Ah, yes, the charms of ignorance again. No, not of innocence. That’s long gone. Of ignorance. I still command plenty of that.
I was amazed a few years ago when I first ran across this plaque commemorating the fact that Nikolai Smirnov-Sokolsky lived in this lovely building at 30/1 Malaya Bronnaya Street, smack-dab across from Patriarch’s Pond. I knew who Smirnov-Sokolsky was. But how did anybody else know, I thought harrumphingly to myself. I knew Smirnov-Sokolsky from my work on the playwright Nikolai Erdman. In his early years as a writer, before he wrote plays for the great Vsevolod Meyerhold, Erdman was a popular and talented author of skits for nightclubs, cabarets, music halls and even the circus. One of the people he occasionally wrote material for was Nikolai Smirnov-Sokolsky, who hosted and emceed many of the comic evenings that took place in such venues. In fact, Erdman immortalized Smirnov-Sokolsky by mixing his name comically with the famous clown duet Bim-Bom in a skit called “The Qualification Exams” in 1924. Here is how he did it:

EXAMINER 2: …What’s your name?
BALLADEER: The National Red Satirist Bim-Bom-Smirnov-Sokolsky-Petrov.

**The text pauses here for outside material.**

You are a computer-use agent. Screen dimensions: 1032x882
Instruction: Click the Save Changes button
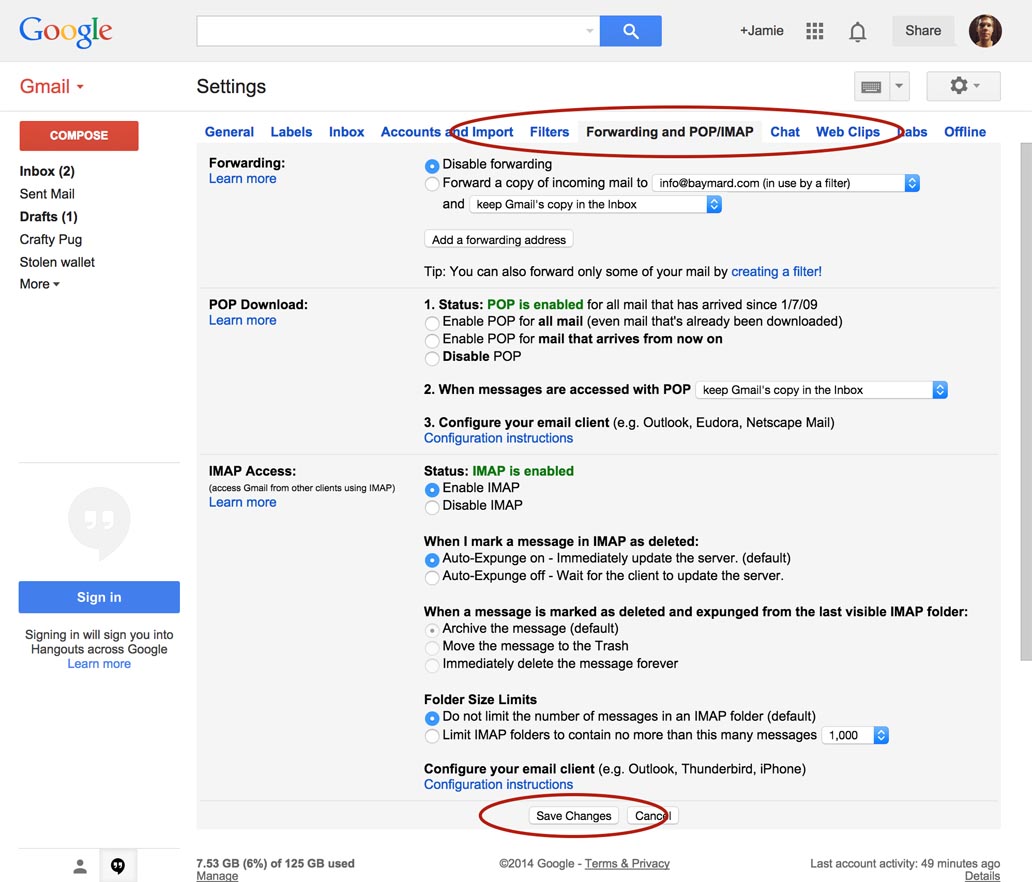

BALLADEER: Bim-Bom-Smirnov-Sokolsky-Petrov.
EXAMINER 2: That’s your real name?
BALLADEER: One part of it is real.
EXAMINER 3: Which part?
BALLADEER: The tail end – Petrov. Bim-Bom-Smirnov-Sokolsky is a kind of generalizing last name.

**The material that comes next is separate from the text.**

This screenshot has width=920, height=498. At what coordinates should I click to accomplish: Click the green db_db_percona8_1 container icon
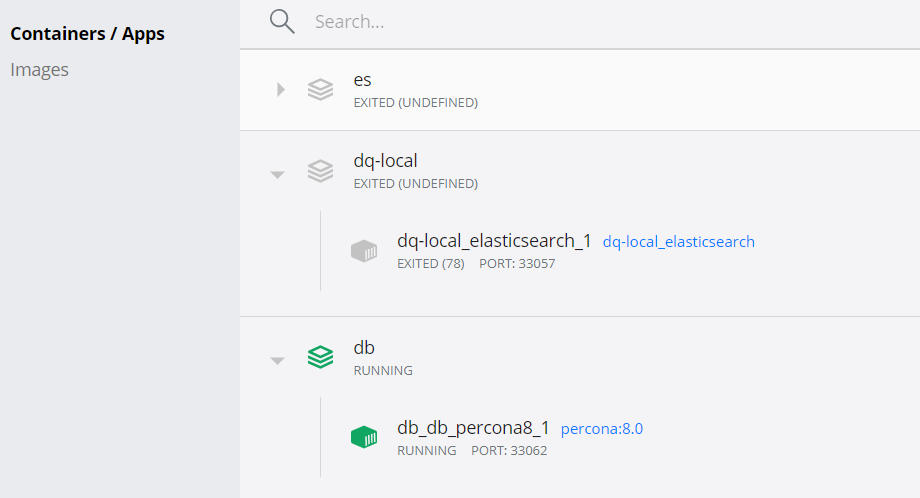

The exchange goes on for some time, as the Balladeer, trying to get his performer’s license renewed, admits that he wants audiences to confuse him with the real people…

EXAMINER 2: You seem to forget that a name like that might arouse objections from a second party.
BALLADEER: That’s impossible. There are so many Bims, Boms, and Sokolskys these days that you can’t even call them names anymore. Properly speaking, they’e become a sort of mass market product…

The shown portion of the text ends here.